C’est Rousseau qui l’écrit dans le Livre IV des Confessions. Il fait partie de la longue série des marcheurs de la littérature. Ce n’est pas le seul écrivain ou philosophe qui a parcouru des kilomètres à pieds avant de réfléchir à quelque théorie ou texte. Il suffit de lire ou relire ses Rêveries du promeneur solitaire pour nous rappeler que la randonnée est pour lui objet de réflexion. Thoreau aussi a pratiqué assidûment la randonnée à côté de ses textes plus pamphlétaires. Il a d’ailleurs une formule toute faite dans son Journal pour résumer l’intérêt de la vie debout : « Il est vain de s’asseoir pour écrire quand on ne s’est jamais levé pour vivre ». Nietzsche fait de la marche et du mouvement en général la condition d’une œuvre et l’élément même de la pensée comme dans Le Gai Savoir :

« Nous ne sommes pas de ceux qui ne pensent qu’au milieu des livres et dont l’idée attend pour naître les stimuli des pages ; notre éthos est de penser à l’air libre, marchant, sautant, montant, dansant, de préférence sur les montagnes solitaires ou sur les bords de mer, là où même les chemins se font méditatifs. »

Comme si une pensée cohérente ne pouvait pas être séparée du rythme lent des pas sur un sentier de gravier. Comme si la marche amenait naturellement à la réflexion. Ces deux penseurs ont un besoin commun qu’ils expriment différemment à travers leurs écrits : la randonnée. Kant ne dirait pas le contraire. Lui, le professeur qui tous les jours de cours, à huit heures précises, à Königsberg, devait faire une promenade avant d’entamer sa journée. Rappelons-nous qu’au début de son tout premier livre, il avait écrit : « Je me suis tracé une route que je suivrai. Une fois commencée ma marche, rien ne pourra l’arrêter. »
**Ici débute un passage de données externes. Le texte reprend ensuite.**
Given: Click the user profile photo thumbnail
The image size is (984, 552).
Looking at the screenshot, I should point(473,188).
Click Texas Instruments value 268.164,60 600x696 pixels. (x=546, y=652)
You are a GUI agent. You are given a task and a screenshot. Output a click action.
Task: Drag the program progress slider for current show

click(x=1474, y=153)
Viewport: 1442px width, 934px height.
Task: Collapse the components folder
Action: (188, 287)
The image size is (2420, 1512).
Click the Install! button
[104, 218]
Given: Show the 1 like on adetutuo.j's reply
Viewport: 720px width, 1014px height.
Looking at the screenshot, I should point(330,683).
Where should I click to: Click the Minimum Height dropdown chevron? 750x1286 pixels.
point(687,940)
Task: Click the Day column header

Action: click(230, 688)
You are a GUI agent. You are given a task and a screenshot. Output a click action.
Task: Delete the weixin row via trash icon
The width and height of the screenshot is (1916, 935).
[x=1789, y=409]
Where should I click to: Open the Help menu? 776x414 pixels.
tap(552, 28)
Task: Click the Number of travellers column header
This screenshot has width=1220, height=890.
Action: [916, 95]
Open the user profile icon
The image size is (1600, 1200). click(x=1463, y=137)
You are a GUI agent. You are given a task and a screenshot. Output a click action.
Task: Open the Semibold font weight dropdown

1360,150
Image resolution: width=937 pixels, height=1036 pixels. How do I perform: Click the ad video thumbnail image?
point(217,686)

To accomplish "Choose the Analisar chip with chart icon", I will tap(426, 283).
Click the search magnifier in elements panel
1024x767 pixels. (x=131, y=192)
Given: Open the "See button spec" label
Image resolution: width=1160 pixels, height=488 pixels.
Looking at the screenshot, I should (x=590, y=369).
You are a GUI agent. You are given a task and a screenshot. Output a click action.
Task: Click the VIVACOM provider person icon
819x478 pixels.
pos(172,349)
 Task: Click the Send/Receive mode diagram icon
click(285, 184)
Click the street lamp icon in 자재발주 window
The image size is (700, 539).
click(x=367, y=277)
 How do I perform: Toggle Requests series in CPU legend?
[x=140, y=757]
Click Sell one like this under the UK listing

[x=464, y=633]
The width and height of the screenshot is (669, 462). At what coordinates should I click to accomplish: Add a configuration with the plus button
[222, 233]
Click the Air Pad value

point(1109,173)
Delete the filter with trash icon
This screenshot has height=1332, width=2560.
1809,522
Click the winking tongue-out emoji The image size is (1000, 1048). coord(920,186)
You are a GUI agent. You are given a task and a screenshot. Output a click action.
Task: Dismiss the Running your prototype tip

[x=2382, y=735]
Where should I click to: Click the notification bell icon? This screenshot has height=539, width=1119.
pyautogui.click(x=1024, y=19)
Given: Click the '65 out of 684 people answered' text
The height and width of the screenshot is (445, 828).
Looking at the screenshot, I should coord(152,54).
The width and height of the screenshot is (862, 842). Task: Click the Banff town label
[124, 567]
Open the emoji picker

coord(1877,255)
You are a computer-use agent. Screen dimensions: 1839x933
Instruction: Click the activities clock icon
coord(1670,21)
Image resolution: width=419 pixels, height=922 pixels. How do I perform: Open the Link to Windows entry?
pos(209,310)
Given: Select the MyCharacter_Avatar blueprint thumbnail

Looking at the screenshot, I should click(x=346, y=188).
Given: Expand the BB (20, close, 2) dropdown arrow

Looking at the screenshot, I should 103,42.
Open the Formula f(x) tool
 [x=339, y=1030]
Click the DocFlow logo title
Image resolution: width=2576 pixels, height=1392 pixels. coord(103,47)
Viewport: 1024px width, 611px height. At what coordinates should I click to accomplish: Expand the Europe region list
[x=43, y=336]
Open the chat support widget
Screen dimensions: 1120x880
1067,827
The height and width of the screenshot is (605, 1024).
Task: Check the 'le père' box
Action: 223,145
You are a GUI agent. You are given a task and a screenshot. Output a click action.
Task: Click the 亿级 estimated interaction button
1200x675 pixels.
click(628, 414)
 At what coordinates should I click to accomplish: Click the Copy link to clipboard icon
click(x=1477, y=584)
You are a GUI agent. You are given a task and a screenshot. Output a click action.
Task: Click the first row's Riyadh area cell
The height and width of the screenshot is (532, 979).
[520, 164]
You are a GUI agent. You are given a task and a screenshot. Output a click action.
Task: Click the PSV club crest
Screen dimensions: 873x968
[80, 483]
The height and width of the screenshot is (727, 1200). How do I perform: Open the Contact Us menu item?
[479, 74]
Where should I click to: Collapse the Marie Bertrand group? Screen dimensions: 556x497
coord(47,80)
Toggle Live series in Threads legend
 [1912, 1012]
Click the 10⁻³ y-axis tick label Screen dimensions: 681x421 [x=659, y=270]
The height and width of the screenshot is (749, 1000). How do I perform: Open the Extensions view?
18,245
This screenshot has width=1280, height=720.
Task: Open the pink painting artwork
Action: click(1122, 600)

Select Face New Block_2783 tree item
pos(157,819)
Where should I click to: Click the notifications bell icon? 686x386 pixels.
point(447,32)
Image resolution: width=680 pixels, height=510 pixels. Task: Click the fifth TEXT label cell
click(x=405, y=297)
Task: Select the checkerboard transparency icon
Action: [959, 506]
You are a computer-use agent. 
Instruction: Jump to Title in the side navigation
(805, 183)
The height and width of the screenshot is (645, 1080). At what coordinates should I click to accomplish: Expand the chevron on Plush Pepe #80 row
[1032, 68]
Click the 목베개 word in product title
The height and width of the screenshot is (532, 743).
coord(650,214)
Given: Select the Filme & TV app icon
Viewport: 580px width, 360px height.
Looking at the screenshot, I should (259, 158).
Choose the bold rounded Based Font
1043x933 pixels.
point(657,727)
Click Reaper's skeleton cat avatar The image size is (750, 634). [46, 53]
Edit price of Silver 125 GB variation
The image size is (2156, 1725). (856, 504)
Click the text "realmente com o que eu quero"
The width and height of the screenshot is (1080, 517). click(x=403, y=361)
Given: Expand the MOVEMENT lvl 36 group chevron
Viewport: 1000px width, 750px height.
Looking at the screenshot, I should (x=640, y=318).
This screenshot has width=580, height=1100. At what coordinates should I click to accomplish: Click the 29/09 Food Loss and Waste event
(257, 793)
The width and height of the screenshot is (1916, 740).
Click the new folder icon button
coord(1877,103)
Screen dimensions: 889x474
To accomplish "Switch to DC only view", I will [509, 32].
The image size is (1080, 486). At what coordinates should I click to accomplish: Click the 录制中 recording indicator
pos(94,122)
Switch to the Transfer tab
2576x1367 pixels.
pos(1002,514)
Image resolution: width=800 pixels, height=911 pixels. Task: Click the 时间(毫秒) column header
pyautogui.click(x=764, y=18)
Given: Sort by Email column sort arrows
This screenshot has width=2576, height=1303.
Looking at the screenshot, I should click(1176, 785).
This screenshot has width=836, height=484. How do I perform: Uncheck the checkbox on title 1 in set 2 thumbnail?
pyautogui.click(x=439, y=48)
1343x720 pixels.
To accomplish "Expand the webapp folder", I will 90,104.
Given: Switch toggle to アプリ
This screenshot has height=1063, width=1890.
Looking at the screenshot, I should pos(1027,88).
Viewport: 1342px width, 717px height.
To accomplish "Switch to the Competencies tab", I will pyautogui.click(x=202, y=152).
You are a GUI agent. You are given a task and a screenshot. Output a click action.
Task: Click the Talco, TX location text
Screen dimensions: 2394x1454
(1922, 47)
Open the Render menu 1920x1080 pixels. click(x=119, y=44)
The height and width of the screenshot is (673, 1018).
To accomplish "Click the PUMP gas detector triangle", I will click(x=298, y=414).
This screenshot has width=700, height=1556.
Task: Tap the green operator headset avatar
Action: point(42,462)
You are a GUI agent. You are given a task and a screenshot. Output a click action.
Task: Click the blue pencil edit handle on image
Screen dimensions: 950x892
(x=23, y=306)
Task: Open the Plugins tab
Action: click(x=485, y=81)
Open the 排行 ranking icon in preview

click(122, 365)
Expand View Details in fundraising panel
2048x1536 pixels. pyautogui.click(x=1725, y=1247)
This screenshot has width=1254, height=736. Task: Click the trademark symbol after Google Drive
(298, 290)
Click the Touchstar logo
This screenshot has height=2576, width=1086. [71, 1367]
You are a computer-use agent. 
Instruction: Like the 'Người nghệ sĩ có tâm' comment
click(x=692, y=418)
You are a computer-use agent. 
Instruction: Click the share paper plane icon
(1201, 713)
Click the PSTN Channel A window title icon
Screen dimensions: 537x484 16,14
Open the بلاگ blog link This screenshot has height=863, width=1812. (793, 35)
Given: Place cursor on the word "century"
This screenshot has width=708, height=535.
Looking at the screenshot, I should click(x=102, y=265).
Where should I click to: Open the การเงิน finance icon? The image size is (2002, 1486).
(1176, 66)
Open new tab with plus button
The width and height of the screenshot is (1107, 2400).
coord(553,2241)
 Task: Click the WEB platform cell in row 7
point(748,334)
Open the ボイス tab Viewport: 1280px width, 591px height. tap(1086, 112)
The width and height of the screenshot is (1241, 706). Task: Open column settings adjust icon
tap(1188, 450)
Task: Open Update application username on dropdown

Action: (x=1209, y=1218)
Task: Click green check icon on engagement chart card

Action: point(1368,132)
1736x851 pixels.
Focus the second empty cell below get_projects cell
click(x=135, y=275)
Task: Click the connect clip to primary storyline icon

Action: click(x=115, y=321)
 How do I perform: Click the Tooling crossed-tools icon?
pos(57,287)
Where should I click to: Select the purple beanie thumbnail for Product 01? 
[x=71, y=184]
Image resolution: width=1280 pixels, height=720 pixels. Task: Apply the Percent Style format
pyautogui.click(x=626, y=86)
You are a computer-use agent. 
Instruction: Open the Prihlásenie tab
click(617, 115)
La fuite vers plus de temps à soi

La routine quotidienne de Kant s’oppose à la marche effrénée vers la poésie et la fuite continuelle de Rimbaud. Le poète marchait, marchait, marchait. Ainsi de quinze à dix-sept ans, il marche vers les grandes villes : à Paris pour rencontrer les parnassiens, partager ses poèmes avec d’autres poètes et à Bruxelles pour construire une carrière dans le journalisme. Plus tard, de vingt à vingt-quatre ans, il fait de multiples allers-retours depuis son lieu d’origine, Charleville, presque à la frontière belge, près de Marseille et de Gênes. Il fuit, ou plutôt passe sans jamais rester. Comme il le disait lui-même : « Je suis un piéton, rien de plus. » Ou encore, plus tard, dans une lettre d’Aden du 5 mai 1884 :

« Je ne puis vous donner une adresse en réponse à ceci, car j’ignore personnellement où je me serai trouvé entraîné prochainement, et par quelles routes, et pour où, et pour quoi et comment ! »

Evidemment, la liste pourrait s’élargir encore et les extraits se multiplier. Mais lisez déjà un ouvrage parmi ces quatre auteurs. Il y a de quoi occuper au moins vingt randonnées des cent-une répertoriées dans le livre de Philippe Metzger. Sinon, vous pouvez simplement lire les Rêveries du promeneur solitaire durant un itinéraire. C’est déjà un bon début. Et puis le reste suivra. 

Et si, à quelques mètres de la cabane où vous passerez la nuit, vous avez un coup de fatigue majeur, alors pensez à ces quelques mots que Gandhi a prononcés en pleine marche du sel le 10 mars 1930 pour encourager les militants à poursuivre le mouvement de désobéissance : « Nous n’allons pas faire demi-tour. » La marche comme arme contre la rapidité excessive de notre temps. Une philosophie ? Sans doute.